How agents remember: memory and knowledge representation

A language model has no memory of its own and begins each conversation from scratch. What gives an agent memory is the layers built around the model.

A simple but important fact: a language model remembers nothing on its own. Each time you ask it something, it sees only the text you give it in that moment; yesterday’s conversation doesn’t exist for it. So when an agent appears to “remember,” that memory doesn’t come from the model itself — it comes from the layers built around it. Let’s get to know those layers.

Three kinds of memory

Agents usually need three kinds of memory, each with a different role.

Working memory is the shortest: the context of the very task in hand. It answers the question “what am I doing right now?” Its capacity is small and it holds only a few items at once.

Short-term memory is the history of the current conversation — what was said a few messages ago. This is what lets an agent understand what “multiply that by three” refers to.

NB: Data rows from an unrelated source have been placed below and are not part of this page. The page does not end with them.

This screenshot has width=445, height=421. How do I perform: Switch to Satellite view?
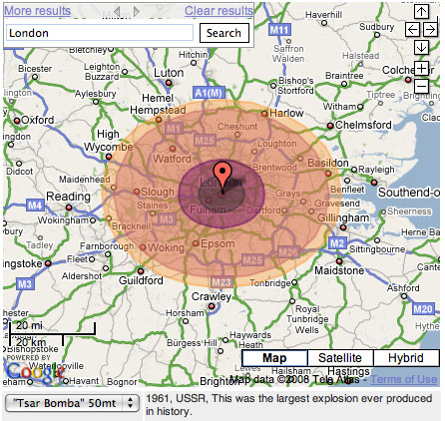tap(340, 358)

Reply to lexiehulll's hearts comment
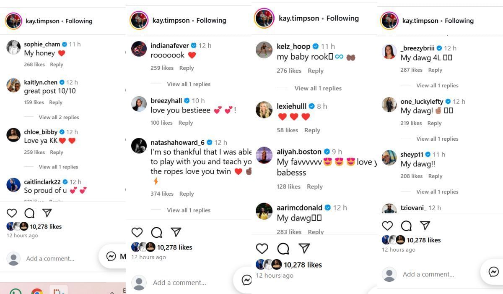coord(312,130)
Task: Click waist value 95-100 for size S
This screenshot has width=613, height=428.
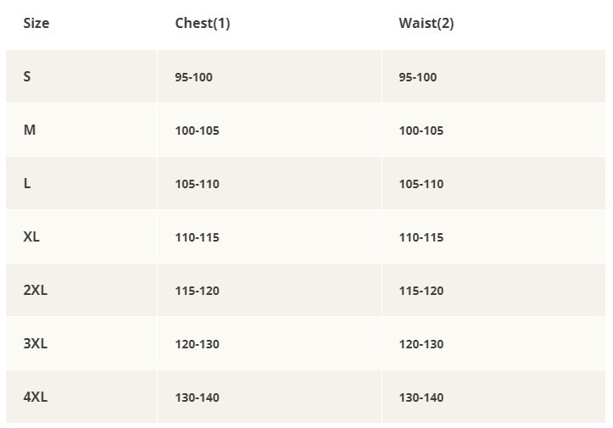Action: click(418, 77)
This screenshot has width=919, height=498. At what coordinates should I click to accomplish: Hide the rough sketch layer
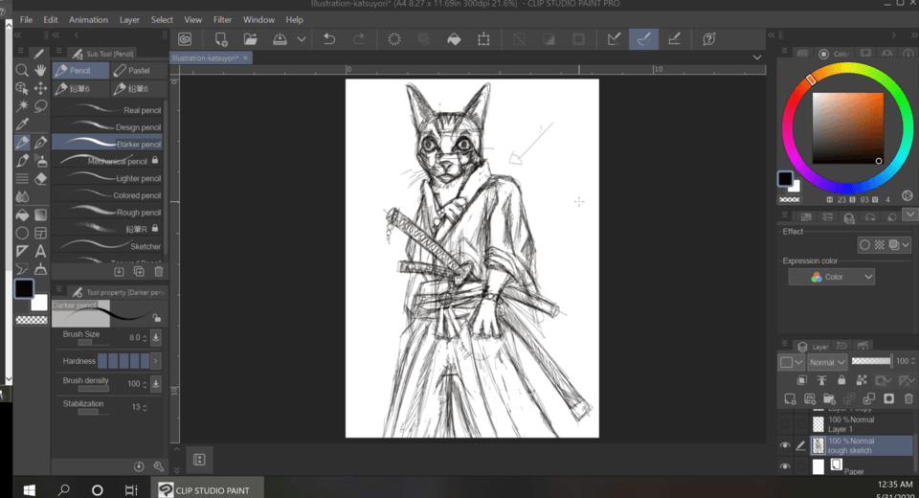pyautogui.click(x=785, y=445)
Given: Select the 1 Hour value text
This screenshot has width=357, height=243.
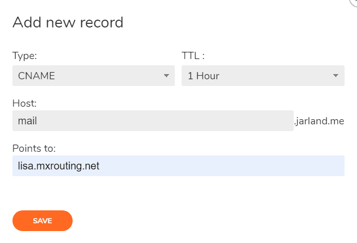Looking at the screenshot, I should click(x=203, y=76).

But this history isn’t endless; as the conversation grows, usually only its recent part is kept.

Long-term memory is persistent: preferences, learned facts, and things that should survive between sessions. It answers “what did the user prefer last month?”

The problem of remembering across long conversations

Because the model doesn’t hold the history itself, you have to give it back on every call. But the history keeps getting longer and the context window is limited. There are two common ways to handle this. First, the sliding window: keep only the last few messages and drop the old ones — simple and cheap, but you lose the distant context. Second, summarisation: compress the old messages into a summary and keep that summary alongside the recent messages — more expensive, but it preserves the important context.

Knowledge representation: what long-term memory looks like

Long-term memory isn’t just a pile of text; knowledge has to be stored in a form you can retrieve. There are a few classical methods.

Semantic networks hold knowledge as nodes (concepts) and labelled edges (relations): a “penguin” is a “bird,” and a “bird” has “wings.” This structure allows inheritance; a penguin inherits a bird’s traits, except where it overrides them itself (a penguin doesn’t fly).

Frames are templates with slots: the “bird” frame has slots like {wings: yes, fly: yes}, and the “penguin” frame inherits from it but changes the fly slot to “no.”

First-order logic holds knowledge as facts and rules and allows inference: if “Socrates is human” and “every human is mortal,” then “Socrates is mortal.” It’s precise, but it doesn’t cope well with uncertainty.

Semantic search and the vector store

But for an agent’s memory, you often need something softer. Word-by-word search is brittle: if knowledge is stored under “machine learning,” a search for “AI” won’t find it. The solution is semantic search. Each piece of text is turned into a vector that represents its meaning, and these vectors are stored in a vector store. At query time, the query itself is turned into a vector and the nearest vectors are retrieved — that is, the nearest meanings, not the nearest words. This is the very mechanism that lets an agent find similar past conversations, even when they were phrased in different words.

Knowledge graphs: when relationships matter

Another method is the knowledge graph, which holds facts as triples: (subject, relation, object) — like (Milad Tower, located in, Tehran). The advantage of this structure is chain inference: from “the tower is in Tehran” and “Tehran is in Iran,” you can reach a new conclusion. Combining a knowledge graph with a language model gives the best of both worlds: precise facts from the graph, and natural language from the model.

Putting it together

An agent’s memory isn’t one thing; it’s a set of layers, each doing a different job: working memory for the immediate task, short-term for the current conversation, and long-term for lasting knowledge. And because the model itself holds nothing, designing these layers well is what turns an agent from a forgetful responder into a colleague that remembers.